Question

The abscissae of the two points A and B are the roots of the equation x² + 2ax − b² = 0 and their ordinates are the roots of the equation x² + 2px − q² = 0. Find the equation of the circle with AB as diameter. Also, find its radius.

Answer 1

Roots of equation x² + 2ax − b² = 0 are $-a\pm \sqrt{a^2+b^2}$.
Roots of equation x² + 2px − q² = 0 are $-p\pm \sqrt{p^2+q^2}$.

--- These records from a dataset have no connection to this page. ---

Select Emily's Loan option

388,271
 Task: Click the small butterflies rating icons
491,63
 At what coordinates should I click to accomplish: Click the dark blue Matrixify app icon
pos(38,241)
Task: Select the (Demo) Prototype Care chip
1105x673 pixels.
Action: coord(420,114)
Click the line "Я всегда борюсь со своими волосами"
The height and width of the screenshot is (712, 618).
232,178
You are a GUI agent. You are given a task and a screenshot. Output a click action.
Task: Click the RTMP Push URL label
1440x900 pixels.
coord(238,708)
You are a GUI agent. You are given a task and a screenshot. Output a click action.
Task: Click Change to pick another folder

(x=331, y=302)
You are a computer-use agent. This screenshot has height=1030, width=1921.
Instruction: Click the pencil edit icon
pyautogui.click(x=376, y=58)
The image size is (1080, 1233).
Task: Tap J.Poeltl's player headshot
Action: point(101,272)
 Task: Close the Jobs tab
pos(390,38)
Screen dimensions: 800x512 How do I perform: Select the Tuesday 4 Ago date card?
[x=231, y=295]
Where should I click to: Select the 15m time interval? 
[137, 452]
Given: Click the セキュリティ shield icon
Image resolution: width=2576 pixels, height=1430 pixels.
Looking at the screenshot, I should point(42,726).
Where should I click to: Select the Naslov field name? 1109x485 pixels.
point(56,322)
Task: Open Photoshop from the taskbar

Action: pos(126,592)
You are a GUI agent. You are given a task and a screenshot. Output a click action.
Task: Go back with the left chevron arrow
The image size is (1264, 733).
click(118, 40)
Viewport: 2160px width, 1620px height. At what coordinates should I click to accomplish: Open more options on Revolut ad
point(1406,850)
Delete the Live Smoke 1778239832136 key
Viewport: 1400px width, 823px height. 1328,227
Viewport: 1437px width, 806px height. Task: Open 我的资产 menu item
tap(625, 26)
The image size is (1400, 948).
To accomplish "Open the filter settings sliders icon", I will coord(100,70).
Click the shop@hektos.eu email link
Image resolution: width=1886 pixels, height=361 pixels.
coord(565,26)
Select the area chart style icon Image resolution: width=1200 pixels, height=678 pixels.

Therefore, coordinates of A and B are $\left(-a+\sqrt{a^2+b^2},-p+\sqrt{p^2+q^2}\right)\mathrm{and}\left(-\mathrm{a}-\sqrt{{\mathrm{a}}^2+{\mathrm{b}}^2},-\mathrm{p}-\sqrt{{\mathrm{p}}^2+{\mathrm{q}}^2}\right)$ respectively.

Hence, equation of circle is $\left(x+a-\sqrt{a^2+b^2}\right)\left(x+a+\sqrt{a^2+b^2}\right)+\left(y+p-\sqrt{p^2+q^2}\right)\left(y+p+\sqrt{p^2+q^2}\right)=0$.
$\Rightarrow {\left(x+a\right)}^2-a^2-b^2+{\left(y+p\right)}^2-p^2-q^2=0$
$\Rightarrow x^2+y^2+2ax+2yp-p^2-q^2=0$.

Also, radius of circle is $\sqrt{a^2+b^2+p^2+q^2}$.